ProShares UltraShort Yen (YCS) Of all the ETFs mentioned on this list, YCS may come with the most simple, obvious reasoning. The yen will close 2012 as the worst-performing developed market currency. Newly elected Japanese Prime Minister Shinzo Abe has pledged to pressure the Bank of Japan to engage in unlimited monetary easing and target two percent inflation.
At this juncture, it appears BoJ will acquiesce to Abe's demands. It is either that or risk losing its independence.
Bullish alternative: ProShares Ultra Yen (YCL).
Direxion Daily Small Cap Bull 3X Shares (TNA) Small-caps have held up quite well in an environment made challenging by politicians' inability to solve the fiscal cliff. The iShares Russell 2000 Index Fund (IWM) has gained 1.7 percent in the past month compared to a loss 0.8 percent for the SPDR S&P 500 (SPY).
That could be a promising sign regarding the chances of a January Effect, the scenario under which small-caps leader a broader market rally to start the new year. If small-caps do become a leadership group in the first quarter, then the Direxion Daily Small Cap Bull 3X Shares becomes useful as a short-term trade.
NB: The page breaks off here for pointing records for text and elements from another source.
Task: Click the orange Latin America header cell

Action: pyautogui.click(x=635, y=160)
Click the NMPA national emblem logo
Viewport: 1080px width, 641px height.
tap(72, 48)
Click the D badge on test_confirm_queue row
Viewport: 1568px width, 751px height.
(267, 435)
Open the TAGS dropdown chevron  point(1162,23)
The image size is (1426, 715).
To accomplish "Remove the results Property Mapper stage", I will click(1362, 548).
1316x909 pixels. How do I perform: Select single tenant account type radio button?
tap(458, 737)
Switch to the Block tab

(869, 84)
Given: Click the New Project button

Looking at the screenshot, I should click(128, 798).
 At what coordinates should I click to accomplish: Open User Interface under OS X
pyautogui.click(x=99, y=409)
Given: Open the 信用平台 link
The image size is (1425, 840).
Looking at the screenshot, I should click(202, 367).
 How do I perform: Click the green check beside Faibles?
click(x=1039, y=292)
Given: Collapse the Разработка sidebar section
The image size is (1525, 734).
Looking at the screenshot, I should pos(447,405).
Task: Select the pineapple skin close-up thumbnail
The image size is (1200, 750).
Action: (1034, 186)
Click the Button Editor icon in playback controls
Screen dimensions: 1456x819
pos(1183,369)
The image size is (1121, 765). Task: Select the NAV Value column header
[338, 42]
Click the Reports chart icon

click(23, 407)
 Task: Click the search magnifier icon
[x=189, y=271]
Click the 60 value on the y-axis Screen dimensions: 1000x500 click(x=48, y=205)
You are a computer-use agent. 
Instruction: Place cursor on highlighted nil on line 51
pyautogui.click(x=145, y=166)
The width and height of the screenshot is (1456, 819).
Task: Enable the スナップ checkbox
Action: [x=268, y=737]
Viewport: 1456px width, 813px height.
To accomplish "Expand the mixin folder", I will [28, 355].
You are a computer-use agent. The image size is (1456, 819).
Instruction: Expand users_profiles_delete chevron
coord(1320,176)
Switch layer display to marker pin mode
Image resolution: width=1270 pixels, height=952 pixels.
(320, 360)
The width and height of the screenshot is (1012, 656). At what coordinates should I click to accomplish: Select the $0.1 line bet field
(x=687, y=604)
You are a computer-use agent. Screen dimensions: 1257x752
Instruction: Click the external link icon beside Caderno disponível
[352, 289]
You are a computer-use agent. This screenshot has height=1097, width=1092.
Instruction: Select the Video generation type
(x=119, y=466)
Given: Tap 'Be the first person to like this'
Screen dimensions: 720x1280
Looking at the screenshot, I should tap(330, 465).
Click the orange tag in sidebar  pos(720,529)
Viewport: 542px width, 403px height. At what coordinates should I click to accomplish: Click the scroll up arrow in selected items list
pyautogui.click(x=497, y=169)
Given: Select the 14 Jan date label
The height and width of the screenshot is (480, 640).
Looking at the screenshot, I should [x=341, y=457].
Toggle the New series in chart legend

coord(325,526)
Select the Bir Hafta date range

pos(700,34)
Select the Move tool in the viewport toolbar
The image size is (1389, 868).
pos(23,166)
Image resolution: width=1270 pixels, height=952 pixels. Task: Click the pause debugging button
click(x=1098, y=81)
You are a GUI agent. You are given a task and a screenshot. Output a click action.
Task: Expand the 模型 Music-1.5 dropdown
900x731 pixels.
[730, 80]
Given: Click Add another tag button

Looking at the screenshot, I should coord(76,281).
Bearish alternative: Direxion Daily Small Cap Bear 3X Shares (TZA).
ProShares Ultra FTSE China 25 (XPP)To its credit, the ProShares Ultra FTSE China 25 has not deviated too far from double the returns of its unleveraged equivalent, that being the iShares FTSE China 25 Index Fund (FXI). Year-to-date, over the past six months, 90 days and 30 days, XPP has offered just over double the returns of FXI.
That should not change the fact that leveraged ETFs are not intended to be held all year. However, with Chinese equities and plain vanilla China ETFs closing 2012 in strong fashion, XPP merits consideration for the year ahead.
Investors should note that XPP sharply outperformed the Direxion Daily China Bull 3X ETF (YINN) in 2012. The two track different indexes and that likely explains the difference. Both funds are highly risky, but if one can grab better returns with a double-leveraged ETF over a similar triple-leveraged product, that is a deal that should be taken.
Bearish alternative: ProShares UltraShort FTSE China 25 (FXP).